Darah vena di atas garis anorektum mengalir melalui sistem porta, sedangkan yang
berasal dari anus dialirkan ke sistem kava melalui cabang v.iliaka. Distribusi ini menjadi
penting dalam upaya memahami cara penyebaran keganasan dan infeksi serta terbentuknya
hemoroid. Sistem limf dari rektum mengalirkan isinya melalui pembuluh limf sepanjang
pembuluh hemoroidalis superior ke arah kelenjar limf paraaorta melalui kelenjar limf iliaka
interna, sedangkan limf yang berasal dari kanalis analis mengalir ke arah kelenjar inguinal.
Kanalis analis berukuran panjang kurang lebih 3 sentimeter. Sumbunya mengarah ke
ventrokranial yaitu ke arah umbilikus dan membentuk sudut yang nyata ke dorsal dengan
rektum dalam keadaan istirahat Pada saat defekasi sudut ini menjadi lebih besar. Batas atas
kanalis anus disebut garis anorektum, garis mukokutan, linea pektinata, atau linea dentata. Di
daerah ini terdapat kripta anus dan muara kelenjar anus antara kolumna rektum. Infeksi yang
terjadi di sini dapat menimbulkan abses, anorektum yang dapat membentuk fistel. Lekukan
antar-sfingter sirkuler dapat diraba di dalam kanalis analis sewaktu melakukan colok dubur
Usus besar terdiri atas kolon, rektum dan anus. Di dalam kolon tidak terjadi
pencernaan. Sisa makanan yang tidak dicerna di dorong ke bagian belakang dengan gerakan
peristaltik. Air dan garam mineral diabsorbsi kembali oleh dinding kolon yaitu kolon ascendens.

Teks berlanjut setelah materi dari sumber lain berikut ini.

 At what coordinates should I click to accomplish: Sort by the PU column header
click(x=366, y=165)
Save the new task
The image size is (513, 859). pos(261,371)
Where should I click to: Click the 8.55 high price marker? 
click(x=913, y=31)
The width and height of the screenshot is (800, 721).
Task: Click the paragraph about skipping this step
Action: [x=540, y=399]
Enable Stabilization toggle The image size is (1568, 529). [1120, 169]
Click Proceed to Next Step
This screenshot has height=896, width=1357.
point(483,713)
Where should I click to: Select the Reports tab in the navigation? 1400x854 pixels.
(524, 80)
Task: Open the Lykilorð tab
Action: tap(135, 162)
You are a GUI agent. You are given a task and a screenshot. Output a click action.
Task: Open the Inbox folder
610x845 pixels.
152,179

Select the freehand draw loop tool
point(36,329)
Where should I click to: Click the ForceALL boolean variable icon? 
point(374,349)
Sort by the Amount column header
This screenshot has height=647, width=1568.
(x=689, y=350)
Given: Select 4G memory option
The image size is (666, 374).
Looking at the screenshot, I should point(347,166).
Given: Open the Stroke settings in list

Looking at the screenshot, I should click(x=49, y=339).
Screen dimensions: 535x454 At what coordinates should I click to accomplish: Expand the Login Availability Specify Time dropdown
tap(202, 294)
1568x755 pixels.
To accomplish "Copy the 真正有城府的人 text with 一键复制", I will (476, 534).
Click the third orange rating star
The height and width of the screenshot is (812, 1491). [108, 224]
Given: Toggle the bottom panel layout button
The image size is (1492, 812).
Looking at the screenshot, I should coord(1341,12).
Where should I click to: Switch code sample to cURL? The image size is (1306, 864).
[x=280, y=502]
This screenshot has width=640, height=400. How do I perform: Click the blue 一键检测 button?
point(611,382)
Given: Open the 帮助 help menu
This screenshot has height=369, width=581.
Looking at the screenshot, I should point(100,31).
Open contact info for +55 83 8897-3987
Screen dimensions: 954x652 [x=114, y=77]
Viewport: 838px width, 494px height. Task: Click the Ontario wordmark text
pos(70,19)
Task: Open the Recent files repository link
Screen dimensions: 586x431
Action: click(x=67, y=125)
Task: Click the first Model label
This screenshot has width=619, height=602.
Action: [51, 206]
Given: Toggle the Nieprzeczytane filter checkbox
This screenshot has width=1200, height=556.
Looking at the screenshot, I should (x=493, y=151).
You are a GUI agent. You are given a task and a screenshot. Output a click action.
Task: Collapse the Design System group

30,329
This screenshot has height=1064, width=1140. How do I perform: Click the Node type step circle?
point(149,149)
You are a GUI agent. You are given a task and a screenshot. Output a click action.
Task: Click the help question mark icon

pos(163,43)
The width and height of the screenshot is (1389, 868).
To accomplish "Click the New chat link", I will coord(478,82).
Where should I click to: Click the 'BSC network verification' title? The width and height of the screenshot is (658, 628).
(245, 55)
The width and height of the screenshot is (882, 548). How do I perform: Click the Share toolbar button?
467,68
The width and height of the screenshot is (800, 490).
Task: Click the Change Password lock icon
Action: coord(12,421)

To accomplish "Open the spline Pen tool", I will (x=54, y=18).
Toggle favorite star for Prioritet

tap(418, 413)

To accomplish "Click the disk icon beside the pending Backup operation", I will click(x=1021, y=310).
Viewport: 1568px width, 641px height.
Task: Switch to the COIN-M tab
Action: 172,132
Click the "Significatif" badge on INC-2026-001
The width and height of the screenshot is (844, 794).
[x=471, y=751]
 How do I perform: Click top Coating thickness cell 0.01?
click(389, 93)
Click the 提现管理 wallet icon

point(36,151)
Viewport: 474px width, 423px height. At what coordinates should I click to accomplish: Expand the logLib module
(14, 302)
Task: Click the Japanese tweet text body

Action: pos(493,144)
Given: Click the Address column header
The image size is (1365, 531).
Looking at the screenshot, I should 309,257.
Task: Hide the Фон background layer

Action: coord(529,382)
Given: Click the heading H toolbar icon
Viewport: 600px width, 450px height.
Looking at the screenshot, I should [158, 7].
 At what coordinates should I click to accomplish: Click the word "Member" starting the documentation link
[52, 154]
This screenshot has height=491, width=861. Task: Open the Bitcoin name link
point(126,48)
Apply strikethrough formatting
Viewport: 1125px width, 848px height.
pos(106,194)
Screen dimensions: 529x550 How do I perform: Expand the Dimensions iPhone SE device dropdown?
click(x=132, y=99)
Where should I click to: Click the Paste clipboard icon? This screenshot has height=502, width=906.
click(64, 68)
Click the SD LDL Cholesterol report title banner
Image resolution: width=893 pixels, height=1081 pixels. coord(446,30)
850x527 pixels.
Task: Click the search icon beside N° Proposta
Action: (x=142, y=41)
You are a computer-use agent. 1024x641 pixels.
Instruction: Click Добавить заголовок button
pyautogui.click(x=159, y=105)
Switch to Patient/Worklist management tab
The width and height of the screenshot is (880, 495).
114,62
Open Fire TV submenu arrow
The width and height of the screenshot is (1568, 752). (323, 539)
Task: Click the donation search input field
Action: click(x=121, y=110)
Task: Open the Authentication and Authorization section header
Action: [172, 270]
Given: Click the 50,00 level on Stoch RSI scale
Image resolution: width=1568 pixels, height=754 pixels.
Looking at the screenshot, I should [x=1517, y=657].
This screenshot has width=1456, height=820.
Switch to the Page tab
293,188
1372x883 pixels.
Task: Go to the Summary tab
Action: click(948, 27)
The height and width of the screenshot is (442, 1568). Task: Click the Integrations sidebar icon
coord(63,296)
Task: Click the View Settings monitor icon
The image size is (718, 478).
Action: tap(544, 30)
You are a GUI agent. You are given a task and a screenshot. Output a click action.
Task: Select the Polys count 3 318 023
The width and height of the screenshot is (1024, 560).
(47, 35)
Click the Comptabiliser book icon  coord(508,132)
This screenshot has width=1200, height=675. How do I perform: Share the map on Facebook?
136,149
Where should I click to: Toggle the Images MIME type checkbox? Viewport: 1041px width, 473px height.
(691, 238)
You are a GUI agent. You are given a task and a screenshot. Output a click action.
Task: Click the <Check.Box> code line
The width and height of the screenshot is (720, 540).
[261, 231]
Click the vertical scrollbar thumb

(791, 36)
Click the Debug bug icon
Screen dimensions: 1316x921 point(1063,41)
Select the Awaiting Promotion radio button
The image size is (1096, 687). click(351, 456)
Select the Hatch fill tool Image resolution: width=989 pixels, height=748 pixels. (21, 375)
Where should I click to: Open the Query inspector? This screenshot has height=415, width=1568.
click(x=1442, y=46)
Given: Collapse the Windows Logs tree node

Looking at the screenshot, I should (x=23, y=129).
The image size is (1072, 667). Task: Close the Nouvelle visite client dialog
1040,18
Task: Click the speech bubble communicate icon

Sisa makanan berada pada kolon selama 1 sampai 4 hari. Pada waktu pembusukan dibantu oleh
bacteria E. Coli. Selanjutnya dengan gerakan peristaltik, sisa makanan terdorong sedikit demi
sedikit ke tempat penampungan tinja yaitu di rektum. Apabila lambung dan usus halus telah
terisi makanan kembali akan merangsang kolon untuk melakukan defekasi (reflek gastrokolik).
Peregangan rektum oleh feses akan mencetuskan kontraksi reflek otot-otot rektum dan
keinginan BAB pada saat tekanan rektum meningkat sampai sekitar 18 mmHg. Apabila tekanan
ini mencapai 15 mmHg, sfingter interior maupun eksterior melemas dan isi rektum terdorong
keluar. Sebelum tekanan yang melemaskan sfingter eksterior tercapai, terjadilah kontraksi otot-
otot abdomen (mengejan), sehingga membantu refleks pengosongan rektum yang teregang.
Distensi dari rectum oleh feses menginisiasi kontraksi reflex dari otot-ototnya dan
membuat keinginan untuk BAB. Pada manusia, saraf simpatis mensuplai sfingter anal interna
sebagai eksitatori, dimana parasimpatisnya sebagai inhibitor. Sfingter ini rileks ketika rectum
distensi. Suplai saraf ke sfingter anal eksterna, otot skeletal berasal dari saraf pudenda. Sfingter
ini terjaga dalam keadaan kontraksi tonik, dan adanya distensi yang bertambah pada rectum
akan menambah tekanan dari kontraksi otot. Keinginan untuk BAB pertama kali muncul pada
saat tekanan rectum sekitar 18 mmHg. Ketika tekanan mencapai 55 mmHg, sfingter interna
maupun eksterna rileks dan isi dari rectum dikeluarkan.
Kontinensia berhubungan dengan fungsi normal dari otot sfingter yang mengelilingi
anus dan rektum dan derajat dimana mereka ada dan mendapatkan stimulasi saraf yang cukup.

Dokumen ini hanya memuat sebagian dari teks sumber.